Eis a mágica de “Won’t You Be My Neighbor?”. Como pode um filme sobre uma pessoa até então relativamente desconhecida ser tão emocionante? É moda atualmente e provavelmente também era das gerações passadas dizer que o mundo está ficando cada vez mais louco, que as pessoas estão cada vez mais longe da virtude e da ética e que é tudo culpa de alguém, seja a Geração Y culpando os Baby Boomers e vice-versa. O mais próximo da verdade é que talvez sempre tenha existido esse espaço entre as pessoas que hoje se atribui à tecnologia, que as pessoas sempre tiveram alguma forma de manifestar suas neuroses usado o que estava disponível para si em seu tempo.
É por isso que Fred Rogers é tão grande. Enquanto há biografias de inventores e artistas expondo suas revoluções geniais, a história de um homem que fez seu pequeno trabalho com pequenas pessoas se exalta por sua simplicidade.
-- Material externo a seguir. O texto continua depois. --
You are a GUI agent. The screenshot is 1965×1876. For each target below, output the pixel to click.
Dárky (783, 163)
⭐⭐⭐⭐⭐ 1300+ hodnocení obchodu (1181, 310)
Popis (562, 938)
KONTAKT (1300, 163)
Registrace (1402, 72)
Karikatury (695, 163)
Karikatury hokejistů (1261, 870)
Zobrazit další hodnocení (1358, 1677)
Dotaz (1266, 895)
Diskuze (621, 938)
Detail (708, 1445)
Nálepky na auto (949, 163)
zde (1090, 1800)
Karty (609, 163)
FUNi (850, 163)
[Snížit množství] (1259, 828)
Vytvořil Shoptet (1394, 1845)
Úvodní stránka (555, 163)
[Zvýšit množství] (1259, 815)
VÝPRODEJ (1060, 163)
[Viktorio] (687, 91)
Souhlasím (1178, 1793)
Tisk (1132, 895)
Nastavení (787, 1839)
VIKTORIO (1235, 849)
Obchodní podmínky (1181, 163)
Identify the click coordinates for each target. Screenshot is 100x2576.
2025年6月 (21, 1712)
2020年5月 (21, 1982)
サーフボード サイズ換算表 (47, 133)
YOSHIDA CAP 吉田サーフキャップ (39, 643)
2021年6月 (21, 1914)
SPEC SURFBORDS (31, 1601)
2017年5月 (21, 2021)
Não de forma ou de conteúdo, mas de espírito, a mesma que sem esforço mostra quais tipos de valores fazem falta hoje tanto quanto faziam anos atrás. Emocionante é ver um homem ser popular e reconhecido por dizer as verdades mais simples, que deveriam ser parte do senso comum e ainda assim atingem onde é mais suave sem precisar de oratória rebuscada. Emocionante é ver que ainda existe decência e respeito afora, nem que seja na forma desta homenagem a alguém que se tornou popular por ser um homem bom.
A ironia de toda a situação é que “Won’t You Be My Neighbor?”, sendo um excelente documentário sobre uma figura imensamente popular da televisão americana, sequer tenha sido indicado para o Oscar. Mas tudo bem, talvez os concorrentes tenham merecido mais a atenção da Academia por abordar assuntos mais tocantes como montanhismo, vida de negros numa cidade pequena, amizades unidas pelo skate, política na Síria e a vida de uma mulher da Suprema Corte americana. Então vem 2019 com um filme de ficção sobre o mesmo Mister Rogers interpretado por Tom Hanks. E com isso uma indicação ao Oscar para sua atuação. Até parece piada, porém sem tanta graça porque é claro que Hollywood corrigiria seu próprio suposto erro a tempo de não deixar o assunto esfriar.